:: Exercise material
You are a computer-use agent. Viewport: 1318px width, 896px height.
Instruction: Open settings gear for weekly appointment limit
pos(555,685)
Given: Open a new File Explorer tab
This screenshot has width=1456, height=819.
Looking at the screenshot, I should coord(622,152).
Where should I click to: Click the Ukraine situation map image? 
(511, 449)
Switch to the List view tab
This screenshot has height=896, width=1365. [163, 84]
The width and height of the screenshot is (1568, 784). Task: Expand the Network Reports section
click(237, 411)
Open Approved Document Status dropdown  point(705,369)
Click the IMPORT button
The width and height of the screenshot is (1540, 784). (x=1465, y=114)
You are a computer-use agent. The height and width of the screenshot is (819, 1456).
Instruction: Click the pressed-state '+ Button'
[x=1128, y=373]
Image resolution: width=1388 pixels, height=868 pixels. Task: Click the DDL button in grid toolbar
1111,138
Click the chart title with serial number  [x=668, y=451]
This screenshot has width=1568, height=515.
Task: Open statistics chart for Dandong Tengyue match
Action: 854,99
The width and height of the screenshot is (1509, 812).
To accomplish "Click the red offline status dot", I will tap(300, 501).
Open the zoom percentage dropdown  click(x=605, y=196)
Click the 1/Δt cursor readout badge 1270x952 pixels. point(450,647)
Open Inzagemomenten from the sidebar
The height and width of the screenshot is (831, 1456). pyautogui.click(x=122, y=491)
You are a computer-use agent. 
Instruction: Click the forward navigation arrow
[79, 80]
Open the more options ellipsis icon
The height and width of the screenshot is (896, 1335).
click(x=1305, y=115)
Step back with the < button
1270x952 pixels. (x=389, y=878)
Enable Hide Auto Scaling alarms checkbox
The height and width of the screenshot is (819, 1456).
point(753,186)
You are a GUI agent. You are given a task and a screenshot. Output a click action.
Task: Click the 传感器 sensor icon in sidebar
::::
● **Problem description**:
Restate the records word for word, keeping every line.

● **Written answer**:
You are a computer-use agent. Viewport: 1318px width, 896px height.
Instruction: Open settings gear for weekly appointment limit
pos(555,685)
Given: Open a new File Explorer tab
This screenshot has width=1456, height=819.
Looking at the screenshot, I should coord(622,152).
Where should I click to: Click the Ukraine situation map image? 
(511, 449)
Switch to the List view tab
This screenshot has height=896, width=1365. [163, 84]
The width and height of the screenshot is (1568, 784). Task: Expand the Network Reports section
click(237, 411)
Open Approved Document Status dropdown  point(705,369)
Click the IMPORT button
The width and height of the screenshot is (1540, 784). (x=1465, y=114)
You are a computer-use agent. The height and width of the screenshot is (819, 1456).
Instruction: Click the pressed-state '+ Button'
[x=1128, y=373]
Image resolution: width=1388 pixels, height=868 pixels. Task: Click the DDL button in grid toolbar
1111,138
Click the chart title with serial number  [x=668, y=451]
This screenshot has width=1568, height=515.
Task: Open statistics chart for Dandong Tengyue match
Action: 854,99
The width and height of the screenshot is (1509, 812).
To accomplish "Click the red offline status dot", I will tap(300, 501).
Open the zoom percentage dropdown  click(x=605, y=196)
Click the 1/Δt cursor readout badge 1270x952 pixels. point(450,647)
Open Inzagemomenten from the sidebar
The height and width of the screenshot is (831, 1456). pyautogui.click(x=122, y=491)
You are a computer-use agent. 
Instruction: Click the forward navigation arrow
[79, 80]
Open the more options ellipsis icon
The height and width of the screenshot is (896, 1335).
click(x=1305, y=115)
Step back with the < button
1270x952 pixels. (x=389, y=878)
Enable Hide Auto Scaling alarms checkbox
The height and width of the screenshot is (819, 1456).
point(753,186)
You are a GUI agent. You are given a task and a screenshot. Output a click action.
Task: Click the 传感器 sensor icon in sidebar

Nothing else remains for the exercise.